Qué leche deben tomar niños y adolescentes

Tipos de leche adecuada según el niño va creciendo

Hace cincuenta años, en el siglo pasado, la leche era leche entera de vaca, esa era la única opción, y eso era lo que se entendía por leche. A día de hoy, sin embargo, decir leche va seguido de otra pregunta, ¿qué tipo de leche? Leche de vaca, entera, desnatada, semidesnatada, sin lactosa… ¿Cuál es la leche más indicada para que tomen los niños?, ¿y los adolescentes?

Qué leche deben tomar niños y adolescentes

Leche de vaca para niños y adolescentes

Según la definición de leche, sólo debe llamarse así la procedente de mamíferos, ya sean vacas, ovejas o cabras, y por supuesto, la leche materna. Sin embargo, dependiendo de su cantidad de grasa, de la presencia o ausencia de lactosa, de la adición extra de calcio y vitamina D, o de su tratamiento (pasterizado o UHT), en la actualidad las estanterías del super ofrecen infinidad de opciones. 

La leche entera de vaca es la que menos procesada está, por regla general. Esta leche contiene aproximadamente 8 gramos de grasa por taza, además de tener gran cantidad de proteínas, calcio y vitaminas, sobre todo D y B12. La vitamina D es primordial para la absorción del calcio, lo que hace de la leche el vehículo ideal para conseguir un aporte de calcio apropiado. Por otra parte, las leches semidesnatadas y desnatadas, suelen tener similares cantidades de proteínas y calcio, pero menos grasa y por tanto, menos contenido calórico, lo cual afecta a la cantidad de vitamina D, ya que esta se vehiculiza en la grasa, haciendo más difícil la absorción del calcio. 

En la infancia y la adolescencia, las necesidades de calcio son elevadas debido al rápido crecimiento. También lo están durante el embarazo, ya que se están formando los huesos del bebé, mientras que, durante la lactancia, parte del calcio del hueso se moviliza para alimentar al recién nacido a través de la leche materna, pero se estabiliza y se recupera a partir de los 6 meses, independiente de la ingesta materna.

Existe también leche libre de lactosa, en la que la lactosa, el azúcar de la leche, se divide en glucosa y galactosa, azucares simples que son fácilmente digeribles. Por lo demás, esta leche aporta la misma cantidad de proteínas, mientras que, dependiendo de la cantidad de grasa que contenga, la cantidad de vitamina D, y por tanto la absorción del calcio, puede verse comprometida.

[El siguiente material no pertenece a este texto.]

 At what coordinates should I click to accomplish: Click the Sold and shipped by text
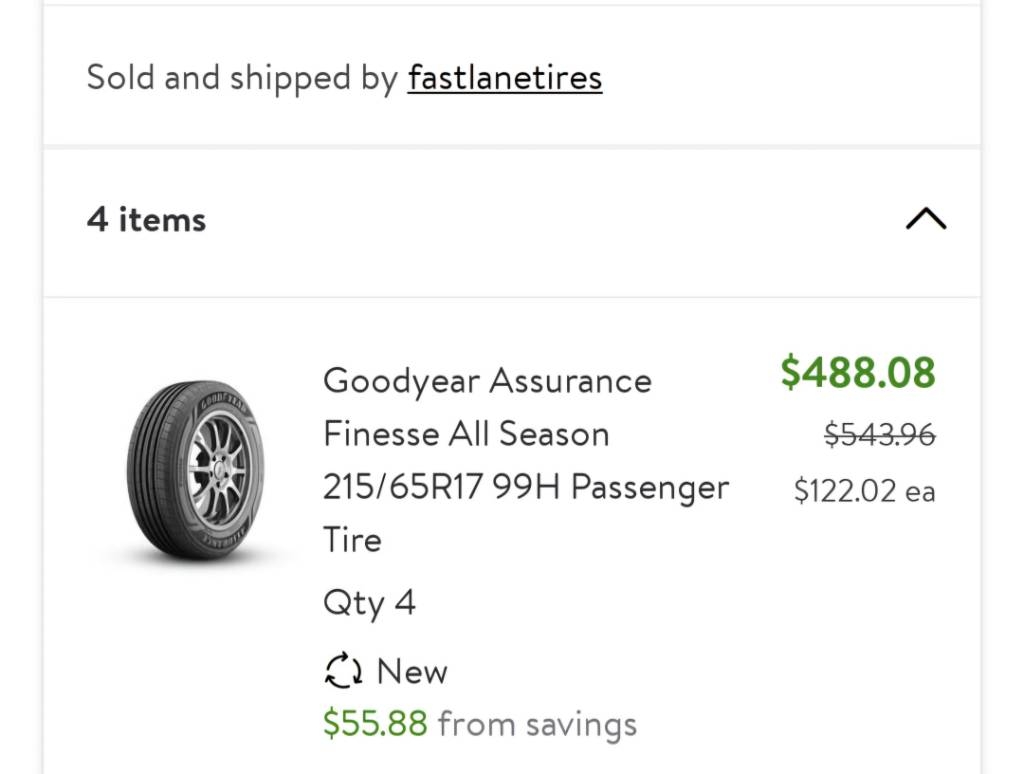tap(242, 78)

La principal desventaja de la leche entera de vaca es que es rica en grasa saturada, poco saludable para el corazón. Sin embargo, durante la infancia, la leche entera proporciona energía para el crecimiento, además de calcio, vitamina D y proteínas, en un formato bebible y de alta densidad nutritiva,  fácil de consumir por los niños.

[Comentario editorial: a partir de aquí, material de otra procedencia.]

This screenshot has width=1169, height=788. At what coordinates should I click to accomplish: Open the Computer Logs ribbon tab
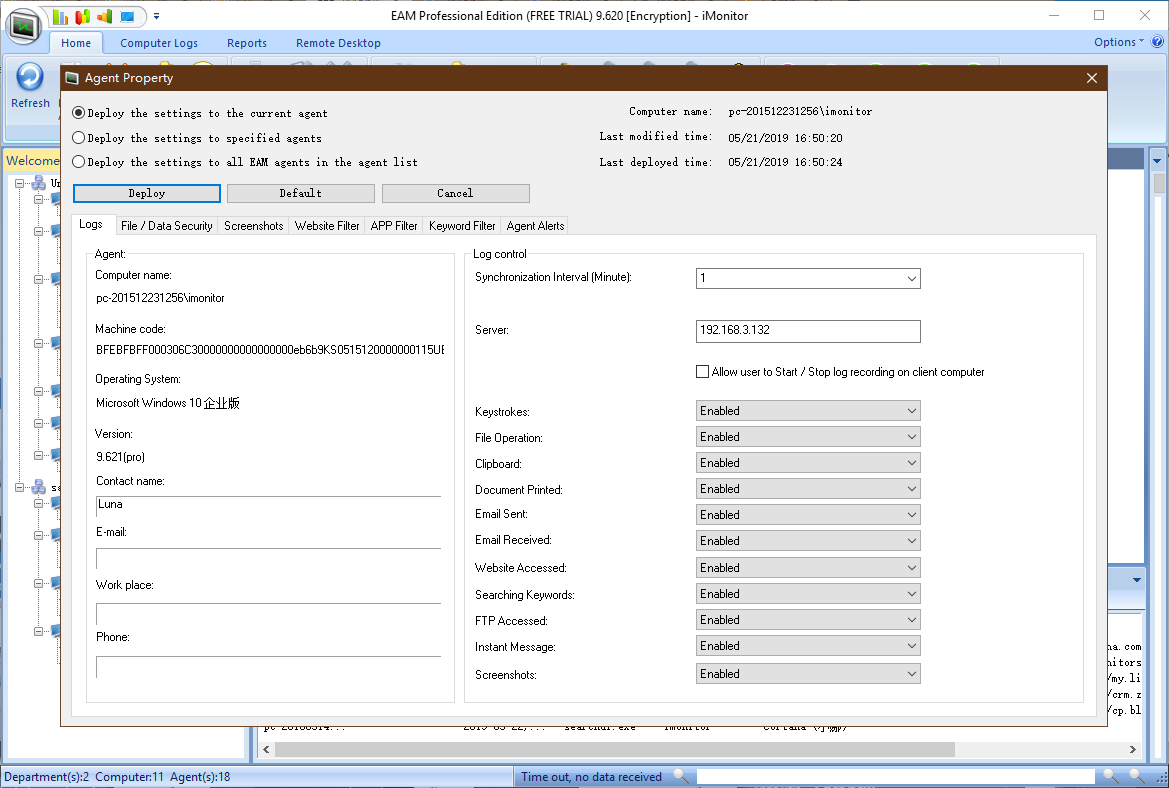click(x=159, y=43)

La leche entera, por tanto, es la mejor alternativa durante la infancia y la adolescencia, no sólo en cuanto a los macro y micronutrientes que proporciona, sino también porque puede encontrarse una opción mínimamente procesada, pasteurizada en lugar de UHT y de procedencia orgánica. En caso de problemas de colesterol en estas etapas, es mejor escoger una variedad desnatada que este enriquecida con calcio y vitamina D, aunque estas se hayan añadido de manera artificial.